> **Prompt**:
Below are the records. Reproduce exactly the lines from the one containing "You are a computer-use agent. The" through the final line, and omit any pictures.

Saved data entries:
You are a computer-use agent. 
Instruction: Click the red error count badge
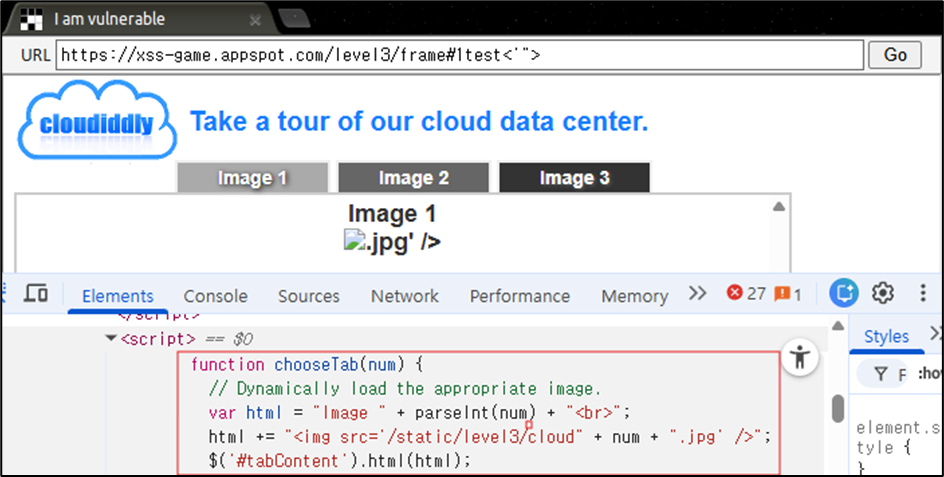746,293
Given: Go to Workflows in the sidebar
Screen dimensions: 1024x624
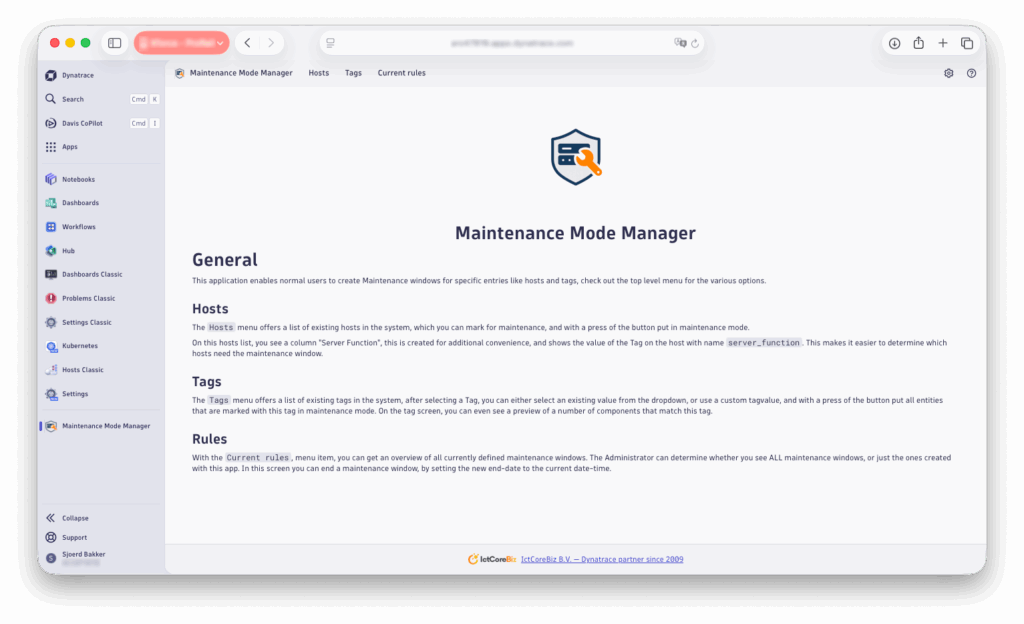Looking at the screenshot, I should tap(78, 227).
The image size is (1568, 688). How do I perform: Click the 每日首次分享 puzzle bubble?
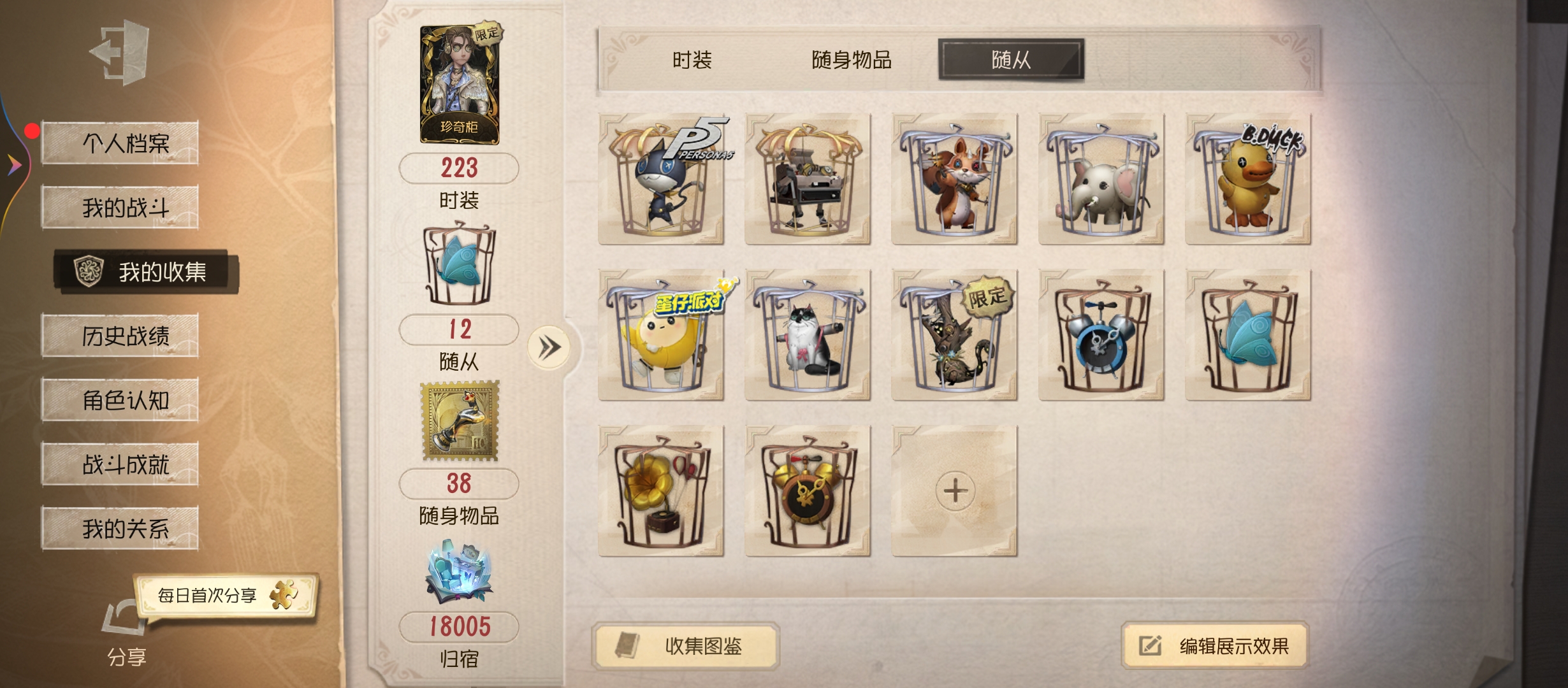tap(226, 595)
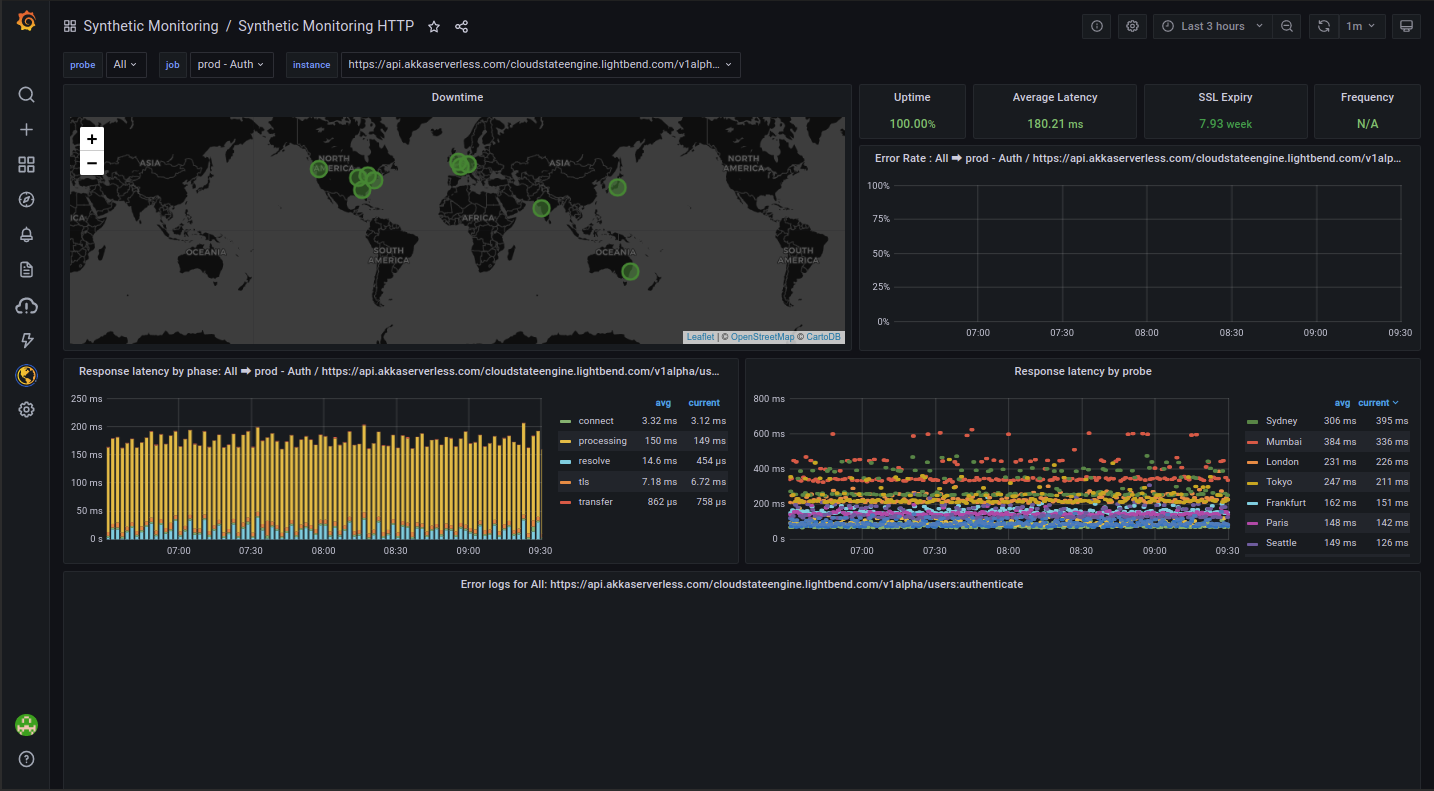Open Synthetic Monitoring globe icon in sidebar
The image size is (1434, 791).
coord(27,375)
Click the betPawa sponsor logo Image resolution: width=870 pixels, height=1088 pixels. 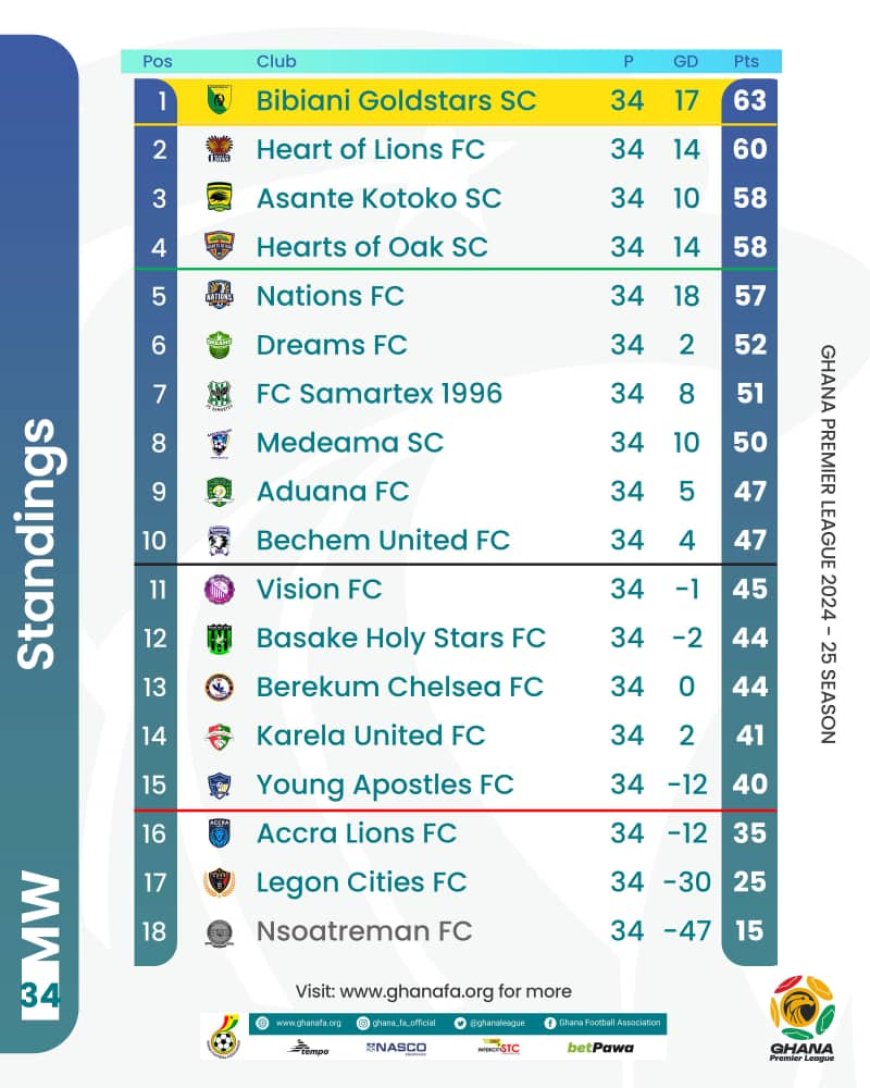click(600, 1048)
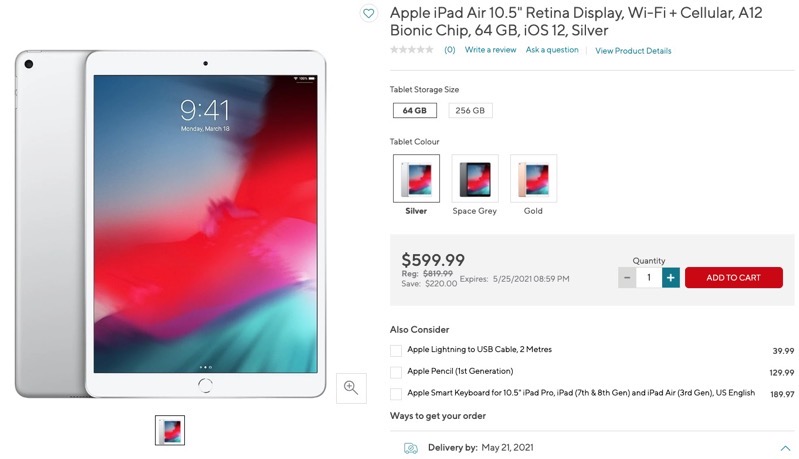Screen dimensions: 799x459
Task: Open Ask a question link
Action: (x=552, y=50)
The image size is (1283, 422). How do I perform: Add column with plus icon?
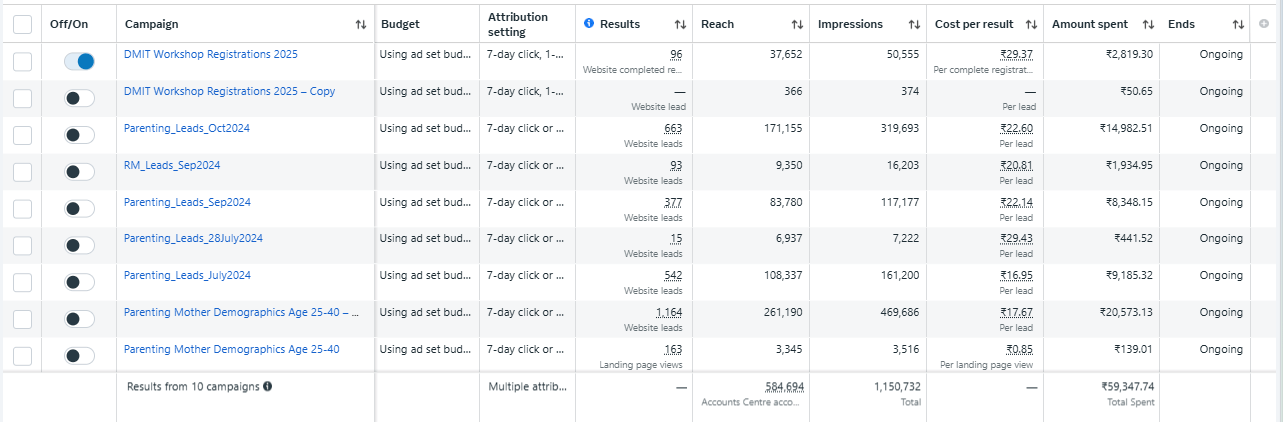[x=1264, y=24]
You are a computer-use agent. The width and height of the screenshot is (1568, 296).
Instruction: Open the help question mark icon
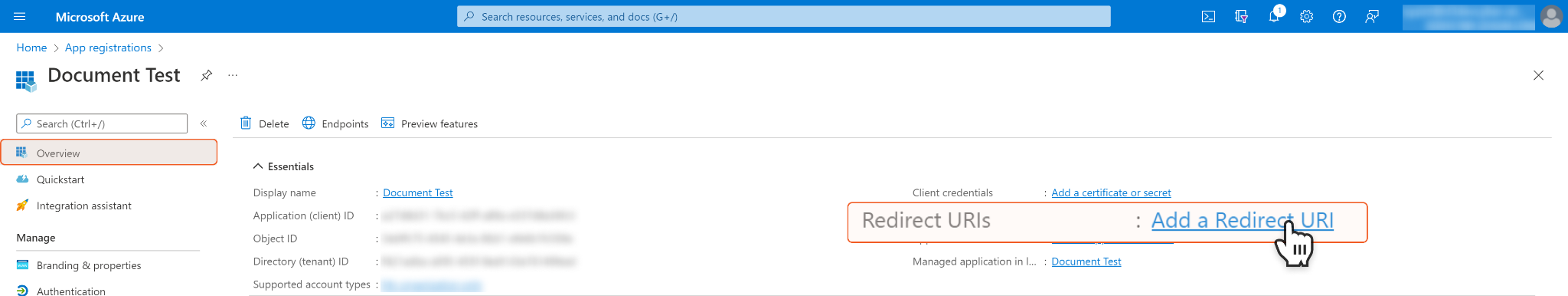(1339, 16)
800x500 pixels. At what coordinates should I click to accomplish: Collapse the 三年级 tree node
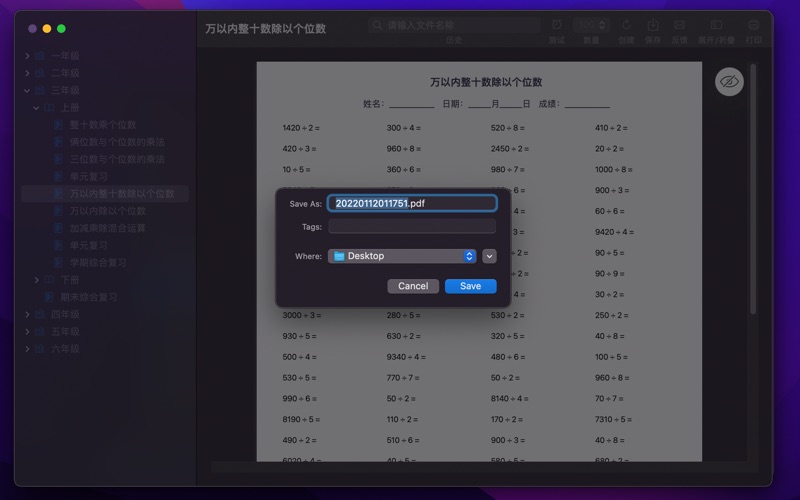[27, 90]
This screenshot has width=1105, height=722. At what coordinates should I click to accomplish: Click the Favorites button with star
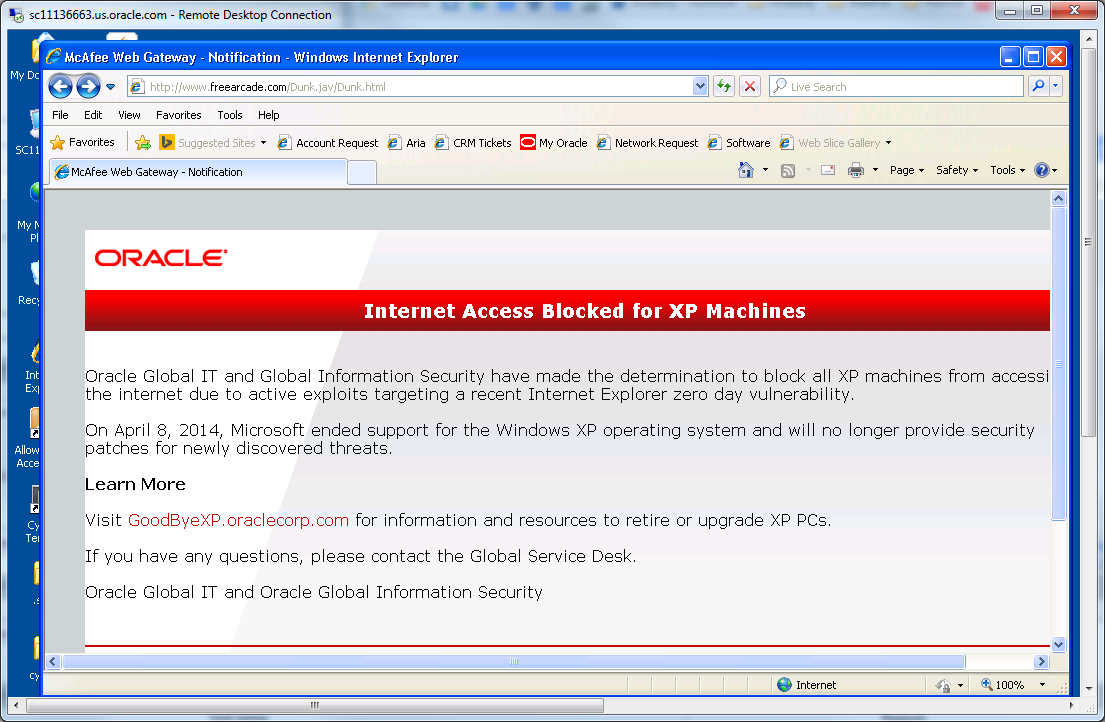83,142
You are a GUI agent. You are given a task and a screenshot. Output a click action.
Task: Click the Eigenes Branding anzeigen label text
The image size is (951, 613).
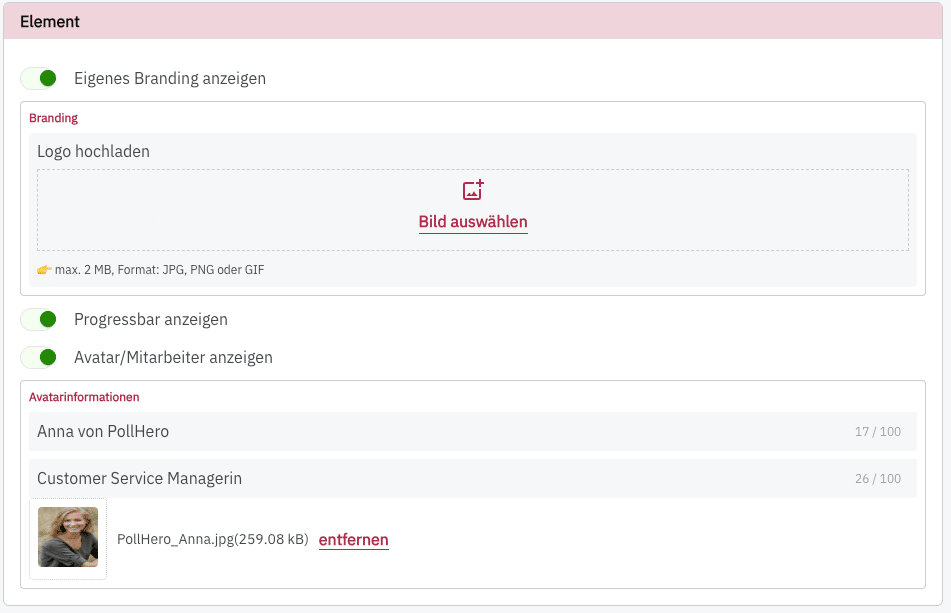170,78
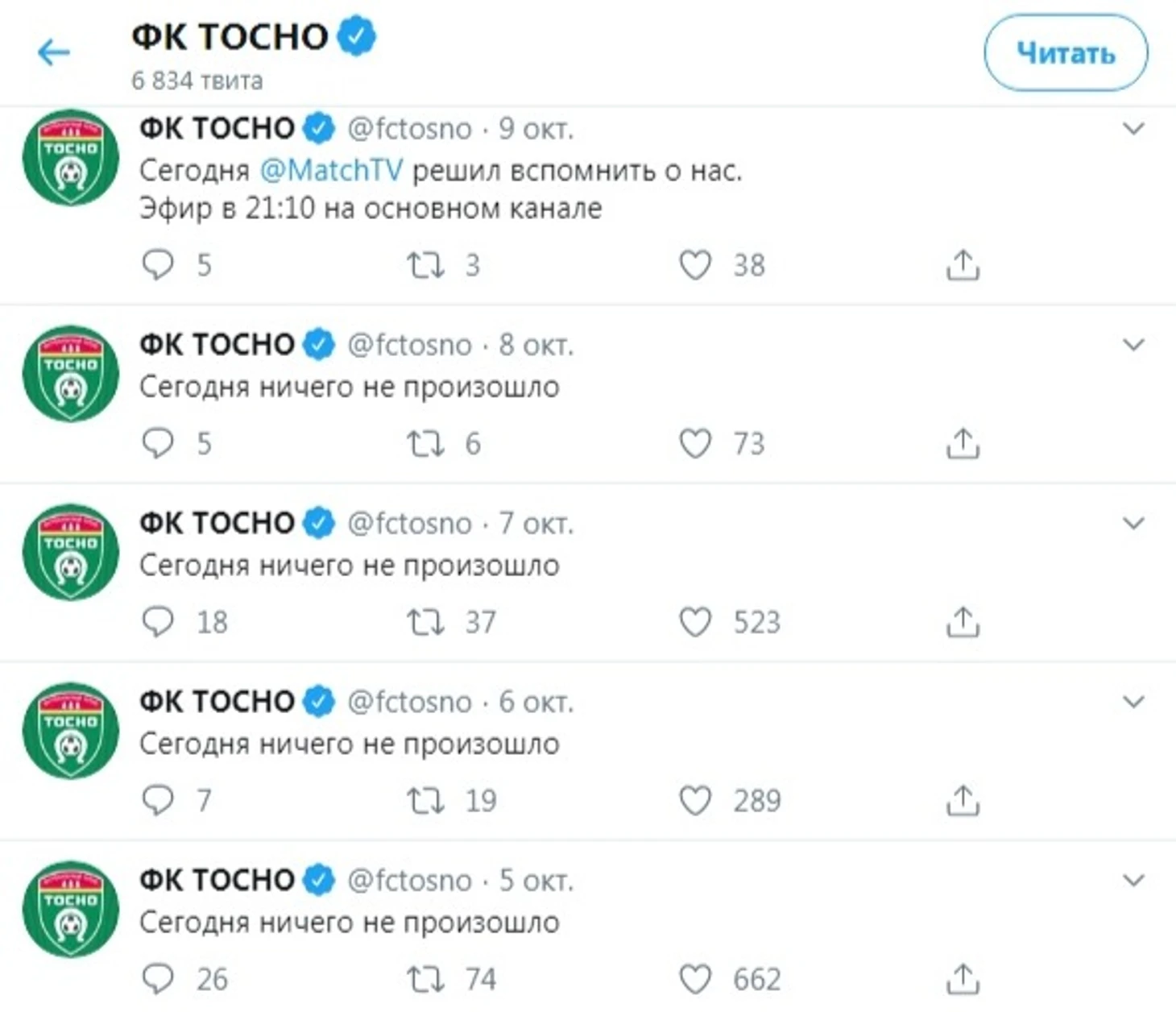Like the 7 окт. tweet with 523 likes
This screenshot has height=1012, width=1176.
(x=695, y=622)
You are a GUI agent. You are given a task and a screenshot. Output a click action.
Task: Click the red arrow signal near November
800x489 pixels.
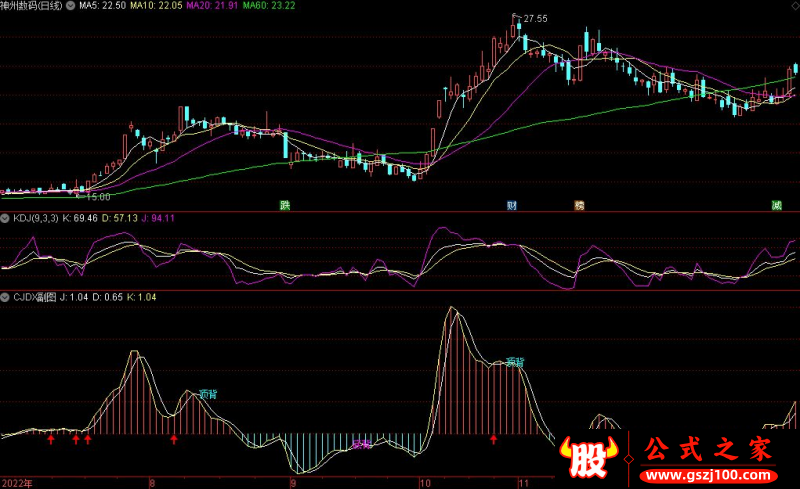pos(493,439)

> **Solution for this problem**:
You are a computer-use agent. The width and height of the screenshot is (1568, 296).
Instruction: Open the help question mark icon
(1339, 16)
800x500 pixels. At what coordinates should I click to accomplish: Collapse the 三年级 tree node
[27, 90]
This screenshot has width=1105, height=722. At what coordinates should I click to accomplish: Click the Favorites button with star
83,142
You are a GUI agent. You are given a task and a screenshot. Output a click action.
Task: Click the Eigenes Branding anzeigen label text
The image size is (951, 613).
170,78
Like the 7 окт. tweet with 523 likes
This screenshot has height=1012, width=1176.
(x=695, y=622)
You are a GUI agent. You are given a task and a screenshot. Output a click action.
Task: Click the red arrow signal near November
800x489 pixels.
pos(493,439)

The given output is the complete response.